Nadie sabe cómo ni por qué, pero el caso es que aquí, entre suicida y suicida, ya se lleva hablado lo suyo acerca de la Japonesia. Aunque nada sobre lo que más nos dice, casi, de esas tierras. O sea, las pibas, las minas, las gals.
Hoy tampoco va de ellas, sino de haikus, algo que nos intriga desde siempre y que pone una cosa del Japan en cada esquina del ring. A la derecha, ese aura de cultura guardiana de las cosas esenciales, que nos despierta empatía de inmediato. A la izquierda, esta sospecha occidental de que a veces nos venden el humo de la Kawasaki, aunque con gracia y carisma incomparables. ¿O es que alguien no ha visto a Bruce Lee (no era japonés, da igual), con lo de la tetera y el bí uoter?
Bien. ¡Que empiecen las hostias!
Pero antes una cosa os digo, lectores, lectorcillos: que esta vez me he documentado. Que soy así de riguroso con lo que pongo en órbita ciberespacial. Que he leído con aprovechamiento. He meditado. He paseado desnudo por mi casa. Me he rasurado los genitales con una katana.
Por tanto, un respeto para este post fenomenal.
El haiku viene a ser, sabemos, algo como la descripción de un instante según entra por los cinco sentidos, o por algunos de ellos. Nada de filosofías. Sólo la brisa, el pálido sol de noviembre, un charco, y así, todo muy físico y epidérmico. Hay que ser, además, muy breve, porque el número de sílabas japónicas está limitado. Y tampoco está muy bien usar verbos porque sugieren que actuamos, en lugar de estar, simplemente, a la expectativa de la madre naturaleza, a que se manifieste. Que nos hiera los sensores un nanosegundo, y ya luego hacemos el inventario del momento: una mata de romero; un grano de arena gris marengo; un saltamontes.

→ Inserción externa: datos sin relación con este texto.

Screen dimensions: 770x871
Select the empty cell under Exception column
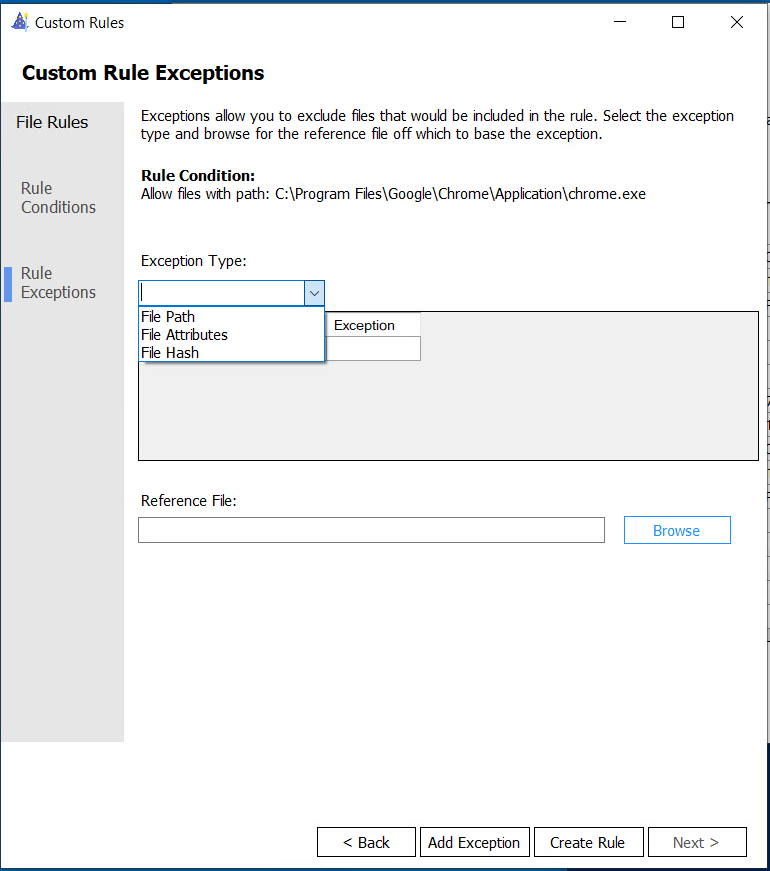[372, 348]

Parece sencillo. Parece sencillo. Pero al pronunciar este tipo de frases el occidental siente miedo a no estar pillando bien el fondo del asunto. No nos precipitemos. Démosle facilidades al haiku como se las damos al sushi (¿o es que hay alguien que no desee que le guste el sushi?). Dejemos que nos seduzca, ¡que nos ciegue! Marchando una pieza magistral destilada por el genio, dicen, de Matsuo Basho en el siglo XVII, y saludada durante casi cuatrocientos años como la perfección hecha verso japonudo. Así pone:
Un viejo estanque/ una rana salta/ ruido del agua
He ahí la cumbre.
Pueden pasar dos cosas. Primera, que en la traducción se pierda mucho. Pero mucho. Segunda, que estén usando estos amarillos una variante de la treta iceberg, de Hemingway, con siglos de antelación y a niveles desconocidos de exigencia al lector. Esto es: yo pongo en el papel la palabra fuego, o la palabra escarcha, y tú pones el resto, o sea, sentir el verdadero fuego y la verdadera escarcha. Si no eres capaz, el culpable eres tú.
Pensamos en este blogue, de puro simples, que casi mejor salir a la huerta a oler la hierba y a beber la lluvia, en lugar de buscar ese olor y esas gotas en la tinta impresa de un librote de pasta de celulosa, por el que sin duda habrán sido capaces de cobrarnos.